Long time Castlemaine honey producer Peter McDonald is among many Australian beekeepers hoping to retain the right to keep using the words 'manuka honey' for Australian product made from the native Leptospermum (manuka) plant. Photo: Eve Lamb

Eve Lamb

Castlemaine honey producer Peter McDonald is among many around Australia speaking up and watching closely as a lengthy, multi-jurisdictional stoush over who can use the words ‘manuka honey’ intensifies in a New Zealand tribunal this week.

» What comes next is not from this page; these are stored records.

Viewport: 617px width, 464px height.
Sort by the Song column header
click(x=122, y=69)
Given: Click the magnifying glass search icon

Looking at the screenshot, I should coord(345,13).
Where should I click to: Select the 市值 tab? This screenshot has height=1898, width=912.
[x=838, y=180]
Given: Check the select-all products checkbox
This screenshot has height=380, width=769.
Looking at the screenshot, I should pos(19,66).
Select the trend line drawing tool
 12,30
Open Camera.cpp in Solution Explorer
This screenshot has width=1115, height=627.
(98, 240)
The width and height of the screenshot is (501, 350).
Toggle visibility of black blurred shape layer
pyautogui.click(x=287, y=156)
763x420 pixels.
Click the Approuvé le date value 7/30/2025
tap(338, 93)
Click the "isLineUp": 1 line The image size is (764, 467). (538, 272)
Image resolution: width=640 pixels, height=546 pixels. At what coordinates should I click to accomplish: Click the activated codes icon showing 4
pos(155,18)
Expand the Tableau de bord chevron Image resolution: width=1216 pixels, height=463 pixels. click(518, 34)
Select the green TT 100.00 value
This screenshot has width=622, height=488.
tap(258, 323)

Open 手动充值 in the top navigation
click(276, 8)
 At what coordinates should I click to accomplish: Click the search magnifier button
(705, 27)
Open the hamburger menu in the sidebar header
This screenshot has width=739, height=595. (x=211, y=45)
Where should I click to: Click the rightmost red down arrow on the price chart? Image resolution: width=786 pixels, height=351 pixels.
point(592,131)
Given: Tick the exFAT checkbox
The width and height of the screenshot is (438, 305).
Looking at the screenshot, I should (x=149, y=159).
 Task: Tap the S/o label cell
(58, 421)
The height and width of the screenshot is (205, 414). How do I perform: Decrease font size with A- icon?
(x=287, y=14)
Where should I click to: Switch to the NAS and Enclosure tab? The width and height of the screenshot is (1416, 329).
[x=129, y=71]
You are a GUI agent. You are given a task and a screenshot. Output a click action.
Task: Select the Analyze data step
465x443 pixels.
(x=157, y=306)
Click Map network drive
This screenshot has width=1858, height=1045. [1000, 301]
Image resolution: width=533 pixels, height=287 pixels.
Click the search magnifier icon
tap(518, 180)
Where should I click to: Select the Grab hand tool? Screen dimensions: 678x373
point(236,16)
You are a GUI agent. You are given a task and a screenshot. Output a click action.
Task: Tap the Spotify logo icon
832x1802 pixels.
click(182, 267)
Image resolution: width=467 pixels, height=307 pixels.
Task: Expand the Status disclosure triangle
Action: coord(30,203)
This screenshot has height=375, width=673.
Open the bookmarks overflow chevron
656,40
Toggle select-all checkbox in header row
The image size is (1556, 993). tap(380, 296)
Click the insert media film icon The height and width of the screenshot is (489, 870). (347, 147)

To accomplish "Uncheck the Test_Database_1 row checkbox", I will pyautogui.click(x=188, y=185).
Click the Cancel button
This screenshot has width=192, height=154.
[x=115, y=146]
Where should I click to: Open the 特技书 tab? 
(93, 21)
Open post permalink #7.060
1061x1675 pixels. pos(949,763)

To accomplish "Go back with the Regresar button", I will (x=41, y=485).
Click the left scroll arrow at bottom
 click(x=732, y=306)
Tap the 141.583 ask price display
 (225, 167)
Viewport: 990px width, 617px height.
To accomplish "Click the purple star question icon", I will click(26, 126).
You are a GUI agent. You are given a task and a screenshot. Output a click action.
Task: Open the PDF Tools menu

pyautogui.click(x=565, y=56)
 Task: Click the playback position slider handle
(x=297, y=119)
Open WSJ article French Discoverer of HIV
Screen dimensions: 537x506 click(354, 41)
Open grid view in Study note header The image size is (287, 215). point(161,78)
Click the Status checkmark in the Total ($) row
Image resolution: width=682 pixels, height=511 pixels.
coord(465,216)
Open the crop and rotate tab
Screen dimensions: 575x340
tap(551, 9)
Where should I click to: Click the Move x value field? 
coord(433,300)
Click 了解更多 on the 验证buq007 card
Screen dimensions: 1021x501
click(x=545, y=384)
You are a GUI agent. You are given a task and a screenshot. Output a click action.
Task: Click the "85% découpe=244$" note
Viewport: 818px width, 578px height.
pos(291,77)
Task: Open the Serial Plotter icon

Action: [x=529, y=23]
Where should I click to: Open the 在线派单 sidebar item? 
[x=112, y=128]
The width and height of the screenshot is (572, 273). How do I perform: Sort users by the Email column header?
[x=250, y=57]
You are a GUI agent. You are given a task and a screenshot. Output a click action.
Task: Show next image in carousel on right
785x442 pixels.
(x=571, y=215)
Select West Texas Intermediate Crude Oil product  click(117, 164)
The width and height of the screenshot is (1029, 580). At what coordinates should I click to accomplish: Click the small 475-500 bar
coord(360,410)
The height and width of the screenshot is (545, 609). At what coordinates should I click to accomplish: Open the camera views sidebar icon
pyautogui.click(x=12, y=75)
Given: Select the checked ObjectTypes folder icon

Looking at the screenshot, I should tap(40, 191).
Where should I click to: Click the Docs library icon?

For years, NZ manuka honey producers have attempted to trademark the words ‘manuka honey’ but Australian producers like Castlemaine’s McDonald family argue they’ve no basis for doing so, since the plant from which the valuable honey is derived grows natively in both countries. Now the Intellectual Property Office of New Zealand is hearing an application by the Manuka Honey Appellation Society which represents a group of New Zealand producers, for a certification mark on the word “manuka”. The Australian Manuka Honey Association is opposing the application.
Castlemaine’s McDonald family have been beekeeping and producing honey for generations.
Each season for years they’ve travelled statewide chasing honey flows from native Australian Eucalyptus and also from the Leptospermum (manuka) – a species of the myrtle plant family.
Mr McDonald says his parents started professionally beekeeping just after World War Two and used the term manuka way back then for the product produced here from the Leptospermum manuka plant species.
“We have always called it manuka,” he said.
“Manuka is a common name. It makes us really sad. We’ve always produced manuka honey in various parts of the state,” he says.
“It sort of feels like they’re trying to steal something off us, and trying to con the public to say manuka honey only grows in New Zealand when we know for absolute fact that is incorrect.”
Manuka honey is produced from the nectar of Leptospermum scoparium which is indigenous to Australia and New Zealand and has become valuable due to its purported medicinal qualities.